En el capítulo 11, Yejezkel enfrenta concepciones erróneas del pueblo que habita en Ierushalaim.
“Esta es la olla y nosotros la carne” (Versículos 1-13)
El espíritu transporta a Yejezkel a la puerta del templo del Señor, “y he aquí... veinticinco hombres, en medio de quienes vi a Yaazaniá, hijo de Azur, y a Platiahu, hijo de Benaiahu, príncipes del pueblo” (versículo 1).
Dios explica al profeta que esos hombres son de los que “maquinan la maldad, y que dan el mal consejo en esta ciudad” (versículo 2).
Estas personas piensan que Ierushalaim es la olla y ellos son la carne. Esta parábola puede interpretarse de varias maneras.

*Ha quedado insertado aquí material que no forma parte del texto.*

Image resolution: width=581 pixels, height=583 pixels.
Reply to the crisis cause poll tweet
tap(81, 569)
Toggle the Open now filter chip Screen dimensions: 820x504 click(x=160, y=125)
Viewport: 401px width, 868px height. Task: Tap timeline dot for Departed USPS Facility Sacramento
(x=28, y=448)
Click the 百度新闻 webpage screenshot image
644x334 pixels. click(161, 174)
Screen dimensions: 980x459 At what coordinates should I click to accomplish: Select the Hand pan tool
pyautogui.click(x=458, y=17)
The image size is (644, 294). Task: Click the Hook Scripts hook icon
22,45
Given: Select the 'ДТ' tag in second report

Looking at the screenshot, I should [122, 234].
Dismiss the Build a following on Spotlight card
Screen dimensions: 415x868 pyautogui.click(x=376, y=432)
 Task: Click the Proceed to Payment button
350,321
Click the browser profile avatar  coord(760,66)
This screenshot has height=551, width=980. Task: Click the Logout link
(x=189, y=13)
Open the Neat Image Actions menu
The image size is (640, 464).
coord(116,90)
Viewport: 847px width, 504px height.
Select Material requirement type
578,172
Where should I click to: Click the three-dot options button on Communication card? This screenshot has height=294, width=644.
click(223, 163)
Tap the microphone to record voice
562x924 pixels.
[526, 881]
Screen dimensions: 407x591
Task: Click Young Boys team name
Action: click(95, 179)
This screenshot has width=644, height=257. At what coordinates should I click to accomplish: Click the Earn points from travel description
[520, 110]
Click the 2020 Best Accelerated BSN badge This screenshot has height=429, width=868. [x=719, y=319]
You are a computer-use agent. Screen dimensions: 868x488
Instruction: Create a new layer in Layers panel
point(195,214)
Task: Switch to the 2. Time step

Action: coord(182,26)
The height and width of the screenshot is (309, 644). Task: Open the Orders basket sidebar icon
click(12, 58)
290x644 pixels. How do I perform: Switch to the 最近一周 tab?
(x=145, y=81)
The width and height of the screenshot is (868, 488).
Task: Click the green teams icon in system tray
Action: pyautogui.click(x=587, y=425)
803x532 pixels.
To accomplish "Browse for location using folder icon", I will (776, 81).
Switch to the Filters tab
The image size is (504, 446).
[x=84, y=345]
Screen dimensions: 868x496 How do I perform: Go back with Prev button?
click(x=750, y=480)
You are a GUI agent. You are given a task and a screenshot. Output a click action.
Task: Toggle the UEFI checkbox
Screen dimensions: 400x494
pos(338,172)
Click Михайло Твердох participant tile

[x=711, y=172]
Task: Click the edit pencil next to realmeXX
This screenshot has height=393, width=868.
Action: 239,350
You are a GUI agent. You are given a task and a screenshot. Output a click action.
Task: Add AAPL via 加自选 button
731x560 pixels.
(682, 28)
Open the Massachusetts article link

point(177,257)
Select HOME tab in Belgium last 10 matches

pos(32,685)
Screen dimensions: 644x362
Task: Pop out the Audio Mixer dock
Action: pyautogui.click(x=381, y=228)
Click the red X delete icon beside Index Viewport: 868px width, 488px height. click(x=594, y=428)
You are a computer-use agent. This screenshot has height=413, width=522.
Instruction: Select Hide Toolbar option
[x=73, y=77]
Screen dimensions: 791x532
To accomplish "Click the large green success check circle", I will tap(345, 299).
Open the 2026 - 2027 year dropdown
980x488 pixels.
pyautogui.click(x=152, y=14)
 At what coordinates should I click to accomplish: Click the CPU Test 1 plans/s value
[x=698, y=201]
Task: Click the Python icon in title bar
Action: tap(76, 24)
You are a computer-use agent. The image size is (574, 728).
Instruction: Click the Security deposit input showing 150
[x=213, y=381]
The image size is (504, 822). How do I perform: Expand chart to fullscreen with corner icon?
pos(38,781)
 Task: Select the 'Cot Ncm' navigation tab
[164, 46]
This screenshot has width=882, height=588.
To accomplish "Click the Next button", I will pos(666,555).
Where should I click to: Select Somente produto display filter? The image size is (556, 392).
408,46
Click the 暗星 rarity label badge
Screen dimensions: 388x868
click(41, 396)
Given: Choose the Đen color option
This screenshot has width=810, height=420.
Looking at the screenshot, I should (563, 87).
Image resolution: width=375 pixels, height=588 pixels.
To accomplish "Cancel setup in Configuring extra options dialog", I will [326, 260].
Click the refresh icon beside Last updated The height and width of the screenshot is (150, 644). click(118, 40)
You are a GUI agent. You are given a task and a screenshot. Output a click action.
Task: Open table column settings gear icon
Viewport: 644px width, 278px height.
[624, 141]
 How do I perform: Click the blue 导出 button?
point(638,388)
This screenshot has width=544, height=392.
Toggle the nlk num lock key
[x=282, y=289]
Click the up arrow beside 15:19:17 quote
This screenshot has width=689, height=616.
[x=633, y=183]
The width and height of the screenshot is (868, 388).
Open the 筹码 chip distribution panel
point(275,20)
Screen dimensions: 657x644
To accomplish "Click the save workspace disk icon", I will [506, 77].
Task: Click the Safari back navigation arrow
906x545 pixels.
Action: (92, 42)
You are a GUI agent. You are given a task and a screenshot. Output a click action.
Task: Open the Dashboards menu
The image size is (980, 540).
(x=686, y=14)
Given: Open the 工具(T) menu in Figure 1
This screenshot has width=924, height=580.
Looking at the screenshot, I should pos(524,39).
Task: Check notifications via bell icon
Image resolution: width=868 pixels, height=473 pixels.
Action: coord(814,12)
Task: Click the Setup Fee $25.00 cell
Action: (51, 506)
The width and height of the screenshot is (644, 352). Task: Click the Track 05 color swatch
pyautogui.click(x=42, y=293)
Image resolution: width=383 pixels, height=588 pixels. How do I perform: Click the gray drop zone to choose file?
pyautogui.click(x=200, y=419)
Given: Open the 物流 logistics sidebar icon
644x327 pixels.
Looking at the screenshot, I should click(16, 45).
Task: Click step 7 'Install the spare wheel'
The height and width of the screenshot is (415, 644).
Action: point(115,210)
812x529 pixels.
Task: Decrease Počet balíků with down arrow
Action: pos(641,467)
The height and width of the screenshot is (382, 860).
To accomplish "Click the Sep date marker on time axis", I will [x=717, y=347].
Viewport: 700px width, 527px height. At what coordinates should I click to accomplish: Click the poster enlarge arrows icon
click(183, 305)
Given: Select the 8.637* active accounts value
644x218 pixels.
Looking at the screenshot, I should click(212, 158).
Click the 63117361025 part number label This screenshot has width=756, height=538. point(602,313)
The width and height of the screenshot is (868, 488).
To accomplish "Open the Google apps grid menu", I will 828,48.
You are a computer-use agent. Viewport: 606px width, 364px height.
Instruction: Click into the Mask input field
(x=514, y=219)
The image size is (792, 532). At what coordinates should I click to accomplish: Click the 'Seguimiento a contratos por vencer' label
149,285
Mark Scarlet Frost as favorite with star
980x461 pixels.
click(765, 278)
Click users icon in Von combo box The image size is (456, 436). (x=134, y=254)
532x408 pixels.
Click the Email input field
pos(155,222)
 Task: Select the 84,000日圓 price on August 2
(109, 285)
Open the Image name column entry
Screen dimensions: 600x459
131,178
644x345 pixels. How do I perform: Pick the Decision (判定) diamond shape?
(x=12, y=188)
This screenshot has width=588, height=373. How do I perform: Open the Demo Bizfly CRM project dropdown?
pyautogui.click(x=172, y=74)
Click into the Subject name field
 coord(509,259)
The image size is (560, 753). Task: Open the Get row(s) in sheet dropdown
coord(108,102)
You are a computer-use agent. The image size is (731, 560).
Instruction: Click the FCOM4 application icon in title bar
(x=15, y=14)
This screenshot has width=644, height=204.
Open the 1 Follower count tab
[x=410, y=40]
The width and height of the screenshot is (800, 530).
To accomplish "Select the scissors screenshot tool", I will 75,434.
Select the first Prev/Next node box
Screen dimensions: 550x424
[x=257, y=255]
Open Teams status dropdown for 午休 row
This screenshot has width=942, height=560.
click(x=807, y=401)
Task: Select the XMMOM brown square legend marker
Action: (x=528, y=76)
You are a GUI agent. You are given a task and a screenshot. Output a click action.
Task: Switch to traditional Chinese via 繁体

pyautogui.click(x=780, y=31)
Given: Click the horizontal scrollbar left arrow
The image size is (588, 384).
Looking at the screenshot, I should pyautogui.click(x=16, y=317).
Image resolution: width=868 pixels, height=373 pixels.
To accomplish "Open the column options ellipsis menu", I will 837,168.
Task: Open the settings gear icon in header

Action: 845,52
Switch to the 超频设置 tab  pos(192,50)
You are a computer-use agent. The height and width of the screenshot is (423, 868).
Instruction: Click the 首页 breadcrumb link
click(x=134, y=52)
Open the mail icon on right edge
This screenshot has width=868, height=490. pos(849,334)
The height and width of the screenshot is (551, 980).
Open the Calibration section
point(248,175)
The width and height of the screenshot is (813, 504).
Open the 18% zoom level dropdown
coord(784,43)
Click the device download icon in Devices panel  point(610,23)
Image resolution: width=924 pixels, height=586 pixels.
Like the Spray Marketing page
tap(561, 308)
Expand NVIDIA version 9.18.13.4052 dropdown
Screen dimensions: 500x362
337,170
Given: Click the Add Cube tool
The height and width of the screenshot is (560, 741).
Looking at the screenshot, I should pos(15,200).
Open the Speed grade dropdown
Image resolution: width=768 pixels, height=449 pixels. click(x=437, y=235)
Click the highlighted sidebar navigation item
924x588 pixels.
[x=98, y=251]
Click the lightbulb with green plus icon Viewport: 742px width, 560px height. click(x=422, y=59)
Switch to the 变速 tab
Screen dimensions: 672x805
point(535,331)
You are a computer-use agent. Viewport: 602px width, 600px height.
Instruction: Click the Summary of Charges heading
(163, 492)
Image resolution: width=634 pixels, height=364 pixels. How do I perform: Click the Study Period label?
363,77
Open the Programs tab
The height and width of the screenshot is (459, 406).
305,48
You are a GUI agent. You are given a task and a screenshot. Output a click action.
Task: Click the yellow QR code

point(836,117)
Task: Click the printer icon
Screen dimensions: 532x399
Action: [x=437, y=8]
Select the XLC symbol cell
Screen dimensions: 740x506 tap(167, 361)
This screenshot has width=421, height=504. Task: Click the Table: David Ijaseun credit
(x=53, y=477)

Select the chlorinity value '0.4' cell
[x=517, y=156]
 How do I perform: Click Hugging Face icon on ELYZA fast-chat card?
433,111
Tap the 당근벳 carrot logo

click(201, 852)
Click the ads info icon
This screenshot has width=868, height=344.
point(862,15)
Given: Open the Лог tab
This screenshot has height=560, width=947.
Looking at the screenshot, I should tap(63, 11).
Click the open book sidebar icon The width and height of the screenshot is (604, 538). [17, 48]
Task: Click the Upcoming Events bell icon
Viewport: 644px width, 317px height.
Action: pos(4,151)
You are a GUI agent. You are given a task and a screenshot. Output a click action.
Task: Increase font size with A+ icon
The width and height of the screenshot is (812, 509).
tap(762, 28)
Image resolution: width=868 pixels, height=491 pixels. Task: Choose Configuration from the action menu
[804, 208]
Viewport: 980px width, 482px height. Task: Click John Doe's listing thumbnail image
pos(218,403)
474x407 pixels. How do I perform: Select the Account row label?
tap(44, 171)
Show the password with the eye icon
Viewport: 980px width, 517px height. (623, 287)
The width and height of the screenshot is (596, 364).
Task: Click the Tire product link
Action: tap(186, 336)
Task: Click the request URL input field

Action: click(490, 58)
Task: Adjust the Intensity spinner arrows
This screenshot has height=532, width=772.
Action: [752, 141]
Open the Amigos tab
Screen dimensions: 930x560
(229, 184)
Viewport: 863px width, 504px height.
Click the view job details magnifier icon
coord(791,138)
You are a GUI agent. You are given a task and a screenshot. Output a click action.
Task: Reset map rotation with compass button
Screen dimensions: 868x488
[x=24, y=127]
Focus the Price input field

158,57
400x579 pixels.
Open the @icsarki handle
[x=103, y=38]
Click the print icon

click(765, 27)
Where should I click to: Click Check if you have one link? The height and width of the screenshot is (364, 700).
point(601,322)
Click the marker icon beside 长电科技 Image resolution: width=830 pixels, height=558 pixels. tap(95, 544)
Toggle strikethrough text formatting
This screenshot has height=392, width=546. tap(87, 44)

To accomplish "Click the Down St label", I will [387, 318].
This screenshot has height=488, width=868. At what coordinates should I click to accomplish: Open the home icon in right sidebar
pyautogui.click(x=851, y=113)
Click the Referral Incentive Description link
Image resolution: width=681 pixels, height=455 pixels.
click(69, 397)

Una interpretación es que la ciudad fortificada contiene “la mejor carne”, por lo tanto, los habitantes de Ierushalaim —que se consideran lo mejor del pueblo— no sufrirán castigo.
Otra posibilidad es la idea de que la ciudad de Ierushalaim protegerá a quienes viven en ella.
Frente a esta idea equivocada, el profeta afirma que ocurrirá exactamente lo contrario:
“Y los haré sacar de en medio de ella... a espada caerán... en los confines de Israel Yo los juzgaré... no les servirá de olla, ni ustedes serán la carne en medio de ella...” (versículos 9–11).
Los habitantes de Ierushalaim no están protegidos, y Dios hará justicia con ellos.
Mientras Yejezkel profetizaba, Platiahu hijo de Benaiahu murió.
Entonces el profeta cayó sobre su rostro y clamó:
“¡Ah, Señor Dios! ¿Tú vas a acabar con el remanente de Israel?” (versículo 13).
“A nosotros nos es dada esta tierra para posesión nuestra” (Versículos 14-21)
Otro pensamiento equivocado de los habitantes de Ierushalaim era que “a nosotros nos es dada esta tierra para posesión nuestra” (versículo 15).
Pero Yejezkel aclara que Dios no ha abandonado a los exiliados, sino todo lo contrario:
“Aunque Yo los he alejado entre las naciones, y aunque los he dispersado por las tierras, sin embargo, Yo les era pequeño santuario en medio de las tierras adonde ellos se han ido. Yo los juntaré de entre los pueblos, y los recogeré de entre los países, por donde han sido dispersados, y les daré la tierra de Israel ” (versículos 16–17).
Los exiliados que regresen a Ierushalaim la purificarán de sus pecados:
“Y Yo les daré un solo corazón, y un nuevo espíritu pondré dentro de ellos, y quitaré el corazón de piedra de en medio de su carne, y les daré un corazón de carne” (versículo 19).
El regreso del profeta al exilio (Versículos 22-25)
De nuevo los querubines levantan sus alas, y aquí concluye el viaje de Yejezkel a Ierushalaim en la visión divina.
El espíritu transporta a Yejezkel de regreso a Bavel, Babilonia,
“Y dije a los de la cautividad todas las cosas que el Señor me había hecho ver (versículo 25).